Though Prima was blazing a trail through the industry with a strategy which was, according to Van Heerden, “visionary for the time”, the Lancaster Group was also notching up impressive growth. The group had its roots in a Vryheid stone mine that was established in 1965 by brothers Gordon and Desmond Lemmon-Warde. The quarry grew rapidly, spurred by the development of the Richards Bay coal line. On the back of this expansion, the brothers decided to establish a second quarry in Ulundi.

This led to the formation of the second company within the Lancaster group, Lancaster Precast. Van Heerden says that the latter was created in 1973 to manufacture precast blocks from the quarry’s waste products in Vryheid.

Though Lancaster Quarries continues to enjoy significant growth — going on to purchase additional quarries in Harrismith, QwaQwa and Hluhluwe — the expansion of Lancaster Precast outstripped its sister company, with the result that it boasted twice the revenue and profit of the quarry business during the previous financial year. This success prompted Lancaster Precast to purchase factories in Harrismith, Ladysmith and QwaQwa. Additional factories were opened in Mkuze and Ulundi and four readymix plants were commissioned.

The link between Prima and the Lancaster Group was forged by Van Heerden. He had joined Prima as operations director in 2001 and was appointed managing director in 2003.

Chief among his achievements during this period was the empowerment transaction concluded between Prima and Mega Oils in 2003. The transaction saw Mega Oils acquire a 25,1% stake in Prima, and has been described by both sides as tremendously successful. “We have been blessed to find a partner who adds enormous value,” Van Heerden says.

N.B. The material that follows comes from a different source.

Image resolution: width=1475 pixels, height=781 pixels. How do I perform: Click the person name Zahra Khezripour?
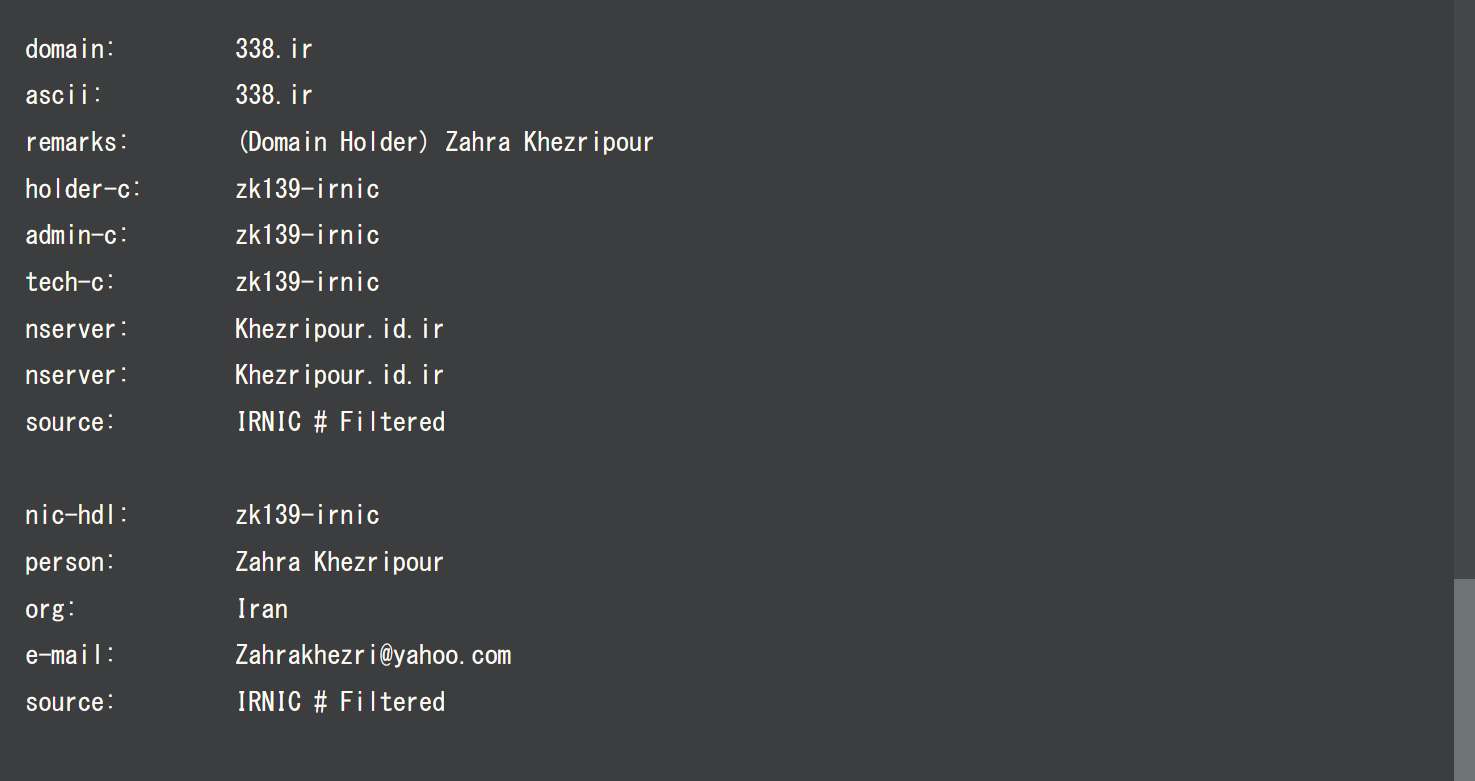[339, 562]
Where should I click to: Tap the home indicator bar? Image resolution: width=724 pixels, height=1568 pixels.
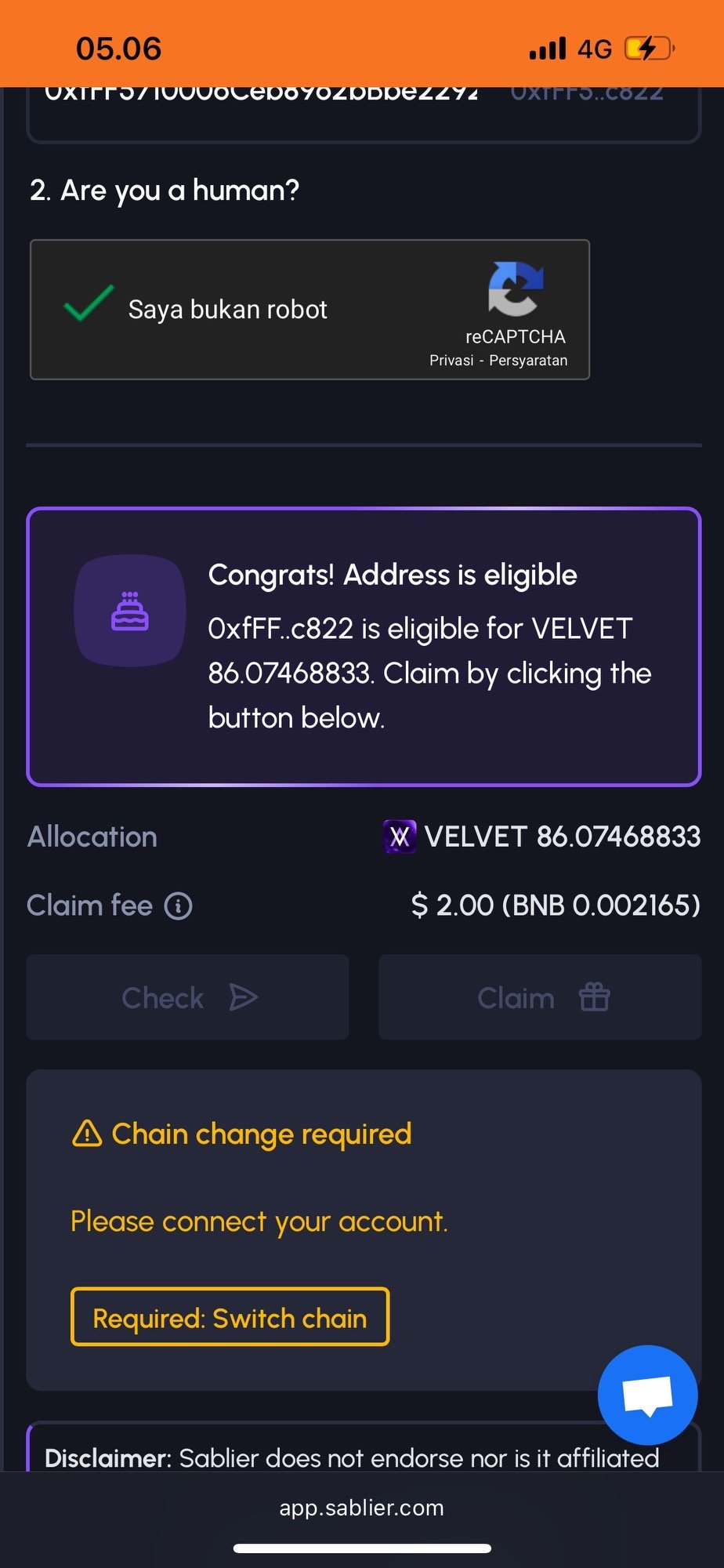pyautogui.click(x=362, y=1548)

Mega Oils’ Loyiso Dotwana, who is now a director at Afrimat, agrees that the transaction unlocked significant shareholder value. “At the time the transaction was made, Mega Oils was well aware of the impending boom in the construction industry, spurred by government’s extensive planning with regard to infrastructure,” he says, explaining the value he recognised in the potential partnership between the two companies. His insights were on target: Dotwana says that the basic principles of good business practice and corporate governance, coupled with a comprehensive knowledge of Afrimat’s business environment, have contributed to the partnerships’ ongoing success, while a team of industry leaders and empowerment shareholders that add real value continue to ensure that Afrimat stands out from competitors.

In spite of his passion and commitment to Prima, Van Heerden resigned in 2005, following a decision not to list the company on the JSE. But his dream was far from forgotten: later that year, he brought together a consortium, including empowerment partners Kwezi Mining, and purchased the Lancaster Group. In May 2006 an agreement was reached to merge Lancaster Group with Prima Quarries to form Afrimat, and by November that year, Van Heerden realised his listing ambitions.

More than meeting his expectations, the listing was something of a triumph for Afrimat. “The shares were oversubscribed 27,5 times, and we raised R125m,” he recalls. Initially priced at R5, the share price has since shown significant growth. Afrimat has also enjoyed significant growth in earnings per share, while the company’s balance sheet remains extremely strong.

This has placed Afrimat in a position for further expansion, which it has achieved through its acquisition of Malan’s and Denver quarries. The acquisition is doubly attractive, Van Heerden says. Not only does it grant Afrimat increased access to the Cape Town metropolitan area, but through a transaction between Malan’s and Denver quarries shortly before the acquisition, Afrimat now also holds assets formerly belonging to the latter in the mushrooming Port Elizabeth node.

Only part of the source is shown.